I find comfort in the Providence displayed throughout this opus. Relationships are never easy. No matter how well we know another person, there is always going to be the unexpectedness of independence. Yet, throughout this entire process, Ed—and God—have been teaching me more about what it means to trust. Trust in God’s plan. Trust in another person. Trust in the power of love to overcome all of our unique and abounding failings. In love we encounter the best in ourselves—that spit polish luster of divine grace. In love we get acquainted with whom we most truly could be. I do not know what will become of Ed and I. Neither does he. But we both rejoice in the love we have experienced since the inklings first began. That providence that has offered us this glorious year will follow us through wherever it leads. Resting in that steadfastness makes every anxiety fade. Resting in that love makes everything make sense.

Tuesday, February 9, 2010

Complacency

Ed often prays that we won’t become complacent in our contentment. The prayer is beautiful in both its simplicity and its depth. Complacency is certainly a violent threat to persons and to society. It’s what drags us into a standoff with change and what builds barriers against new experiences. We’re happy in our bubble, and will not move beyond it.

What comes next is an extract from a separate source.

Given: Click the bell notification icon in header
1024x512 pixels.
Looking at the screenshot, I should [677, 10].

Even with his praying for our protection from such a curse, I regret to say that I am in the throws of complacency. I'm happy to sit at home, all day, every day, and pretend as though I'm going to be productive. More often than not, I dream up my next great project. Not that it ever materializes or ever even begins. I could, if I ever managed to drag myself beyond my complacency, accomplish my goals or complete all of my tasks. There are enough hours in the day. I could fix something within myself, or even fix something in this world. I have no excuses. Yet I seem to always be putting it off for tomorrow.

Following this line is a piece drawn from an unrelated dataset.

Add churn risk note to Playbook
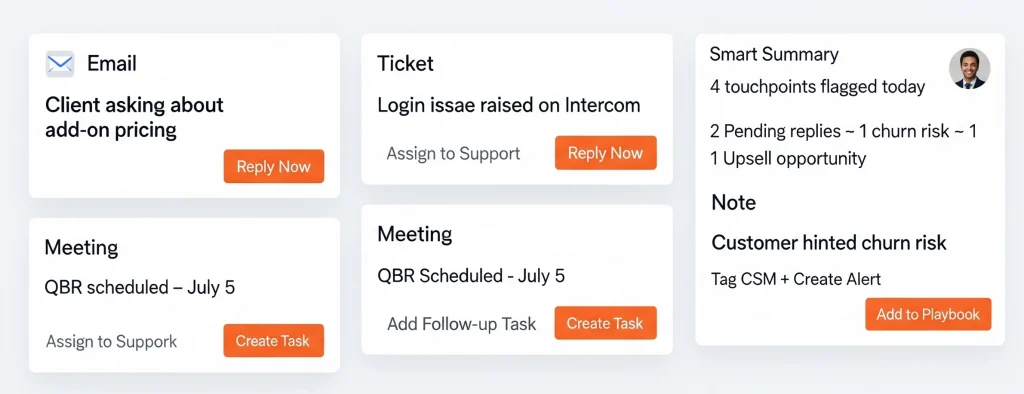1024x394 pixels. (x=928, y=314)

Flannery O’Connor really offers us an idea about what to do with this mindset in her short story, “A Good Man Is Hard To Find.” After a criminal holds a woman up at gun point, she suddenly begins to grasp just what it means to love others selflessly. O’Connor leaves us with the criminal’s reflection that the woman would have been a good person if there had been someone there to point a gun at her throughout her life.

Now I’m not about to pull a gun on myself, nor do I want to run into every dangerous situation simply to be reminded of my own mortality. But I do see a benefit in living as though I were going to die tomorrow. I don’t want to look back and regret those opportunities I let slip through my fingers. I want to live life more fully, to embrace each day, and to go to bed knowing that I’ve done all I could do with the time I’ve been given. Please, God, let that be my nightly thought for the rest of my life.